Cathy continued: “I reacted well to a hormone tablet and have been mostly stable ever since. Sometimes, I feel like a fraud, as ‘Stage 4 Cancer’ sounds terrifying, and it is, but I’m learning to live well with it. I have scans and attend my Oncologist about every three months now.”
Cathy previously had some serious issues with bowel problems and a ruptured breast implant. She said that she knew something wasn't right and her implant was removed as it was found to be badly infected. “Thankfully, the bowel issues were benign. I often feel I’m living from each scan to the result and only breathe normally when I hear the word ‘stable.’"
She added that having the breast implant removed was “traumatic.”
“It just was painful and I had felt there was something wrong myself for quite a while.” Cathy doesn't like to dwell on her illness too much but said that she finds the period before appointments very hard.
“Then between a scan and results I'm just not much fun. It's like there's a gun to your head.”
“Support, especially lately, as time goes on, has become more and more important to me. Again, my local cancer support centre has been amazing. I have a few people who understand. That helps. I feel frustrated when I feel others should understand, and don’t. I know I often play it down though, and I’m possibly to blame for reactions.”
Cathy's cousin Anne sadly passed away from metastatic breast cancer and Cathy said she was “so strong and fought all the way.” Cathy said that Anne was a great support to her and that she fought her illness until the end.
“Her death shook me to the core, but I feel her strength. I want to live to see my boys and a grandchild is due this year. I’ve a lot to live for.”
"There's a lot else in life," Cathy continued. "We've just had our first grandchild but I never thought I'd see a grandchild so that's been amazing. Cathy said that the same day she became a grandmother, her Dad who has dementia was very unwell. “We had a week of absolute highs and absolute lows.”
Cathy said that her son Sean and daughter-in-law Lydia got married last year which was a big celebration for the family as it had been postponed a number of times previously due to the Covid-19 pandemic.

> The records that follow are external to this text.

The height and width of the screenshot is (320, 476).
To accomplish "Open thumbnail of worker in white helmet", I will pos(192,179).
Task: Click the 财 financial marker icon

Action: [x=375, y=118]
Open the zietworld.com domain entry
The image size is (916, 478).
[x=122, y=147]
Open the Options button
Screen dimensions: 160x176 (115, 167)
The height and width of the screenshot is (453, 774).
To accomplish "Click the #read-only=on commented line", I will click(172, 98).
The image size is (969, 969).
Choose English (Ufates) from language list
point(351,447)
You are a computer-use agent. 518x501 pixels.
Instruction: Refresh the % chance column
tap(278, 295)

"My life is so much more than my cancer. Nowadays, I work part time in my husband’s business. I stay overnight with my mum in Dublin most weeks, my dad has dementia and is now in a nursing home. My boys are ‘reared’ and while life hasn’t been easy at different stages, I feel I do my best to look after myself as best I can. I deal with daily pain and other issues but rest when I need to. I want to give my body the best chance to survive well.”

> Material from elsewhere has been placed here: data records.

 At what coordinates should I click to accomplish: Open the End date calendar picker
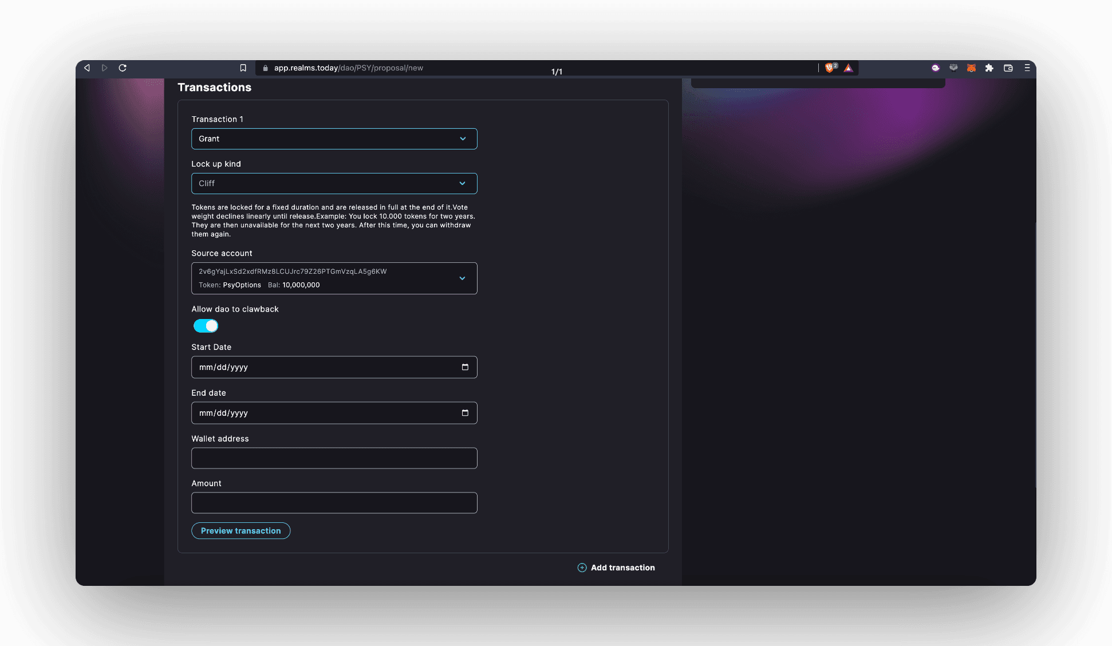(465, 413)
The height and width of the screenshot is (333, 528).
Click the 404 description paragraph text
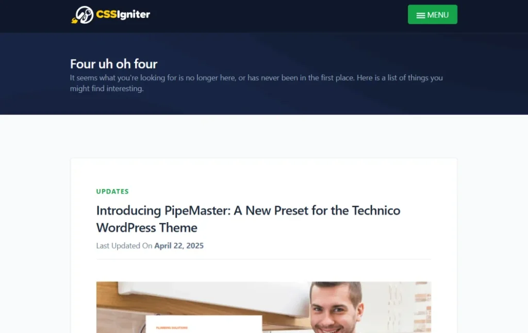point(256,83)
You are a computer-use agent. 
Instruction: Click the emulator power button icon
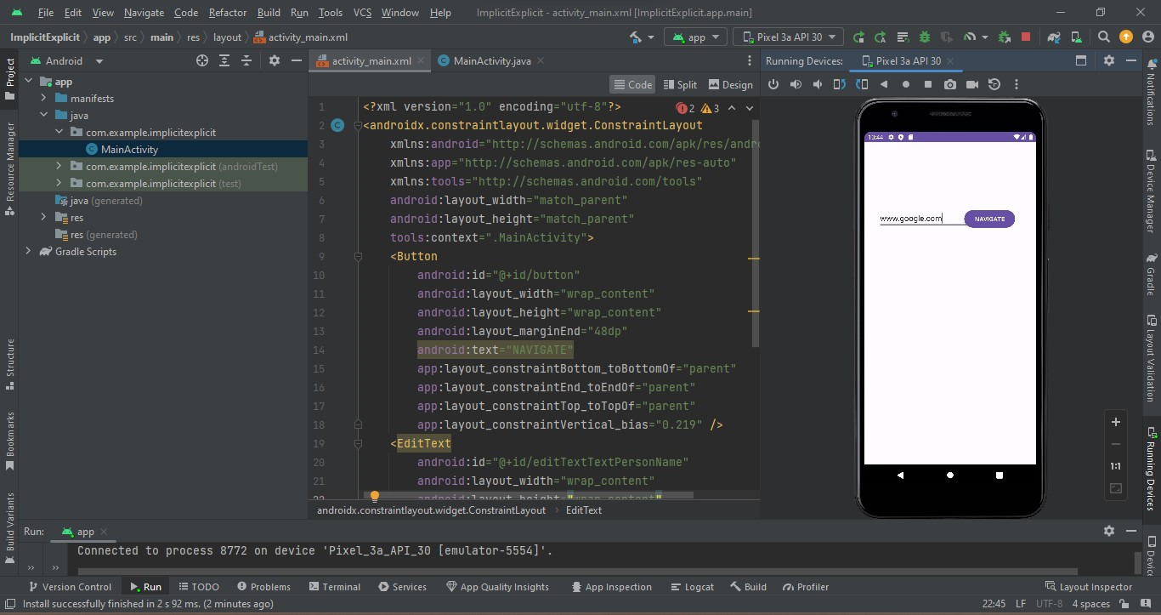(x=773, y=84)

Cathy enjoys walking and said she pushes herself to do things. She also does some yoga and reflexology with Dóchas Offaly Cancer Support.
Breast Cancer Ireland's Very Pink Run will take place over three days. Participants can take part in one of three live large-scale physical events taking place in Dublin at Leopardstown Race Course on Saturday, September 30, Kilkenny Castle Park on Sunday, October 1 or at the brand-new location of MTU in Cork on Sunday, October 8.
A large group of very well-known faces have already joined this year’s ‘Very Pink Tribe’ including none other than Daniel O’Donnell, whose wife Majella is in recovery from breast cancer, RTE’s Sinead Kennedy, Virgin Media presenter Kamal Ibrahim, Fair City Actor, Ryan Andrews, rugby stars Josh van der Flier, Robbie Henshaw, former Irish international rugby player Shane Byrne and TV personality James Patrice.
Registrations for the event are open at www.verypinkrun.ie and the Very Pink Run events are open to all age groups, families, friends and solo participants, who have the option of running, jogging, walking or even scooting over either a 10k or a 5k course.